This is for filesystem sync, rather than document sync like in @cocalc/sync.

The code here helps with periodically syncing a compute server and the project, where the compute server uses unionfs-fuse combined with websocketfs, and the project uses a non-FUSE fast local filesystem (e.g., ext4 or zfs). This algorithm will result in the file systems being equal if there is no activity for a few seconds. It's meant to provide a "last one to change the file wins", BUT with a tolerance of maybe ~10 seconds, especially for deletes.

This does not use inotify or any other file watching because cocalc runs on linux, and our most basic requirement in terms of scalability is at least "the cocalc built source code", which overwhelms inotify. On linux there is no possible way to watch a directory tree for changes efficiently without potentially using large amounts of memory and cpu. E.g., one single cocalc dev tree is way too much. Instead, when doing sync, we will just walk the tree. Running 'find' as a subcommand seems optimal, taking a few KB memory and about 1s for several hundred thousand files.

• TODO: This sync protocol does NOT deal with file permissions, e.g., changing a file to be executable when it wasn't, since that doesn't update the mtime. See https://github.com/sagemathinc/cocalc/issues/7342

ALGORITHM

The actual sync works as follows. For now, we will do this periodically, possibly triggered by active usage signals from the user.

STEP 1: On the compute server, make a map from all paths in upper (both directories and files and whiteouts), except ones excluded from sync, to the mtime for the path (or negative mtime for deleted paths):

computeState = {[path:string]:mtime of last change to file metadata}

IMPORTANT: We use mtimes in integer seconds, rounding down, since that's what tar does. Also, a 1second resolution is more than enough for our application.

We store this in memory.

STEP 2: Call a websocket project api that takes as input:

• computeState or computeStatePatch, sent as an lz4 compressed json string, since highly compressible and could easily be over 20MB... but compresses in ms to 2MB. If the project gets a patch but doesn't already have the last state in memory, it returns an error, and the compute server then calls again with the computeState.

STEP 3: The project handles the api call as follows. It applies the patch (if applicable). The project then updates its own projectState record, except that the project can only mark paths as deleted by comparing with the last time it computed state, since there's no special filesystem tracking of deletes (like unionfs provides us for the compute server). The delete timestamp will be "now", or maybe the midpoint between last udate and now (?).

- _SET TASK 1_
According to the filesystem sync notes, what unit are mtimes recorded in, and why?
- _SET TASK 2_
Please continue the filesystem sync notes from the end of STEP 3.

- _DATASET EXCERPT_
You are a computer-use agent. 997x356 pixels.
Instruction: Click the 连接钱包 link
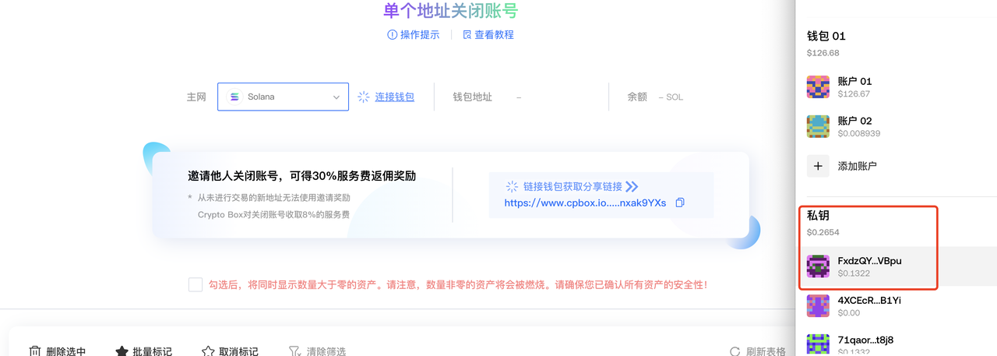click(394, 97)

- _EXERCISE ANSWER 1_
Integer seconds, rounded down, because that's what tar does.

- _EXERCISE ANSWER 2_
Then iterates over each path and decides if any of the following apply:

• delete on compute

• delete on project

• copy from project to compute

• copy from compute to project

The decision about which is based on knowing the mtime of that path on compute, in the project, and whether or not the file was deleted (and when) on both sides. We know all this information for each path, so we can make this decision. It is tricky for directories and files in them, but the information is all there, so we can make the decision. If there is a conflict, we resolve it by "last timestamp wins, with preference to the project in case of a tie". Note also that all mtimes are defined and this all happens on local filesystems (not websocketfs). It's also possible to just decide not to do anything regarding a given path and wait until later, which is critical since we do not have point in time snapshots; if a file is actively being changed, we just wait until next time to deal with it.

The above results in four lists of paths:

• delete_on_compute

• delete_on_project

• copy_from_project_to_compute

• copy_from_compute_to_project

These are handled as follows:

STEP 4:

• We process delete_on_project immediately.

• We return delete_on_compute as part of the response from the api call.

• We create a tarball ~/.compute-servers/[id]/copy_from_project_to_compute.tar.xz (say) containing the files in copy_from_project_to_compute. It's of course critical that nothing in here is corrupted; if there is any "file was modified" during making the tarball, we remove it. We return that there is at least 1 file in this tarball and the path to the tarball from the api call.

• We return copy_from_compute_to_project as well in the api call response.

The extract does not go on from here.